Last week I read a book review that brought back such disturbing memories that I wanted to run home and pull the covers over my head. This book brought back one of those humiliating moments when I was forced to face the fact that I’m not really as smart or well-read as I like to think I am.
One frigid early January day when I worked at the Denison library, an older woman, a farm-wife who only came into town for library books and livestock feed approached me at the front desk. She had a list of ten or so book titles. She handed it to me and asked if I could find these books somewhere or other and borrow them through the state interlibrary loan program. I replied that I would do my best. The books were mostly fifty to one hundred years old and a little difficult to acquire.
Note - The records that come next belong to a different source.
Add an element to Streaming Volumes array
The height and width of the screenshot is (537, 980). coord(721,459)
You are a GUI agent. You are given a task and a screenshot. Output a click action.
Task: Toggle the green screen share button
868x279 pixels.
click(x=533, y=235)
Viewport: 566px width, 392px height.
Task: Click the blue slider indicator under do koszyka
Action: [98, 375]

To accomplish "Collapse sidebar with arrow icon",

When the first one arrived, she came in promptly to pick it up.
“Oh, I’m so excited to get started on this” she said. “You see, I decided to study up on Andrew Jackson’s cabinet as my winter project.” Andrew Jackson’s cabinet? That type of intellectual curiosity just leaves me dumbfounded. I could (maybe) tell you in what century Jackson lived, but nothing else I ever learned about him comes to mind.
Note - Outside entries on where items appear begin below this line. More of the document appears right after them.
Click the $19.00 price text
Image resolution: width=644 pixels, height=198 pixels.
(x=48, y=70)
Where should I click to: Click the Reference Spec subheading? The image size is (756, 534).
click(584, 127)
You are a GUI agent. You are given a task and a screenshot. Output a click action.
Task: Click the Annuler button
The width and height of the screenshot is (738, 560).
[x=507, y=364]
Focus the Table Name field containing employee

This new book is A Being So Gentle: The Frontier Love Story of Rachel and Andrew Jackson. Now that’s a title that catches my eye! It was enough of a clue to Jackson’s life that I googled him and read a short internet encyclopedia biography. Rachel and Andy were rather “free thinkers” of their day. The fact that they married while Rachel was still married to another man was quite the scandal. Eventually she was persuaded to obtain the first divorce in the (young) history of the state of Kentucky and remarry Jackson in a legitimate ceremony. Jackson fought thirteen duels, several over his wife’s honor. Charles Dickinson was the only man he ever killed in a duel, but not before Dickinson shot him near the heart. It was said about Jackson that he was shot so frequently in duels that he “rattled like a bag of marbles.”
Jackson was heartbroken when his beloved Rachel died a few weeks before he took office. He wrote the following inscription for her tombstone:
"Here lie the remains of Mrs. Rachel Jackson, wife of President Jackson, who died the 22d of December, 1828, aged 61. Her face was fair, her person pleasing, her temper amiable, and her heart kind; she was delighted in relieving the wants of her fellow creatures, and cultivated that divine pleasure by the most liberal and unpretending methods; to the poor she was a benefactor; to the rich an example; to the wretched a comforter; to the prosperous an ornament; her piety went hand in hand with her benevolence, and she thanked her Creator for being permitted to do good. A being so gentle and yet so virtuous, slander might wound but could not dishonor. Even death, when he tore her from the arms of her husband, could but transport her to the bosom of her God."
So, when it comes in, I’ll read that book, and perhaps feel a little more confident in my knowledge of Andrew Jackson. However, I’m not sure I’ll ever recover from hearing my younger sister say recently “I just read the best biography of Genghis Khan.”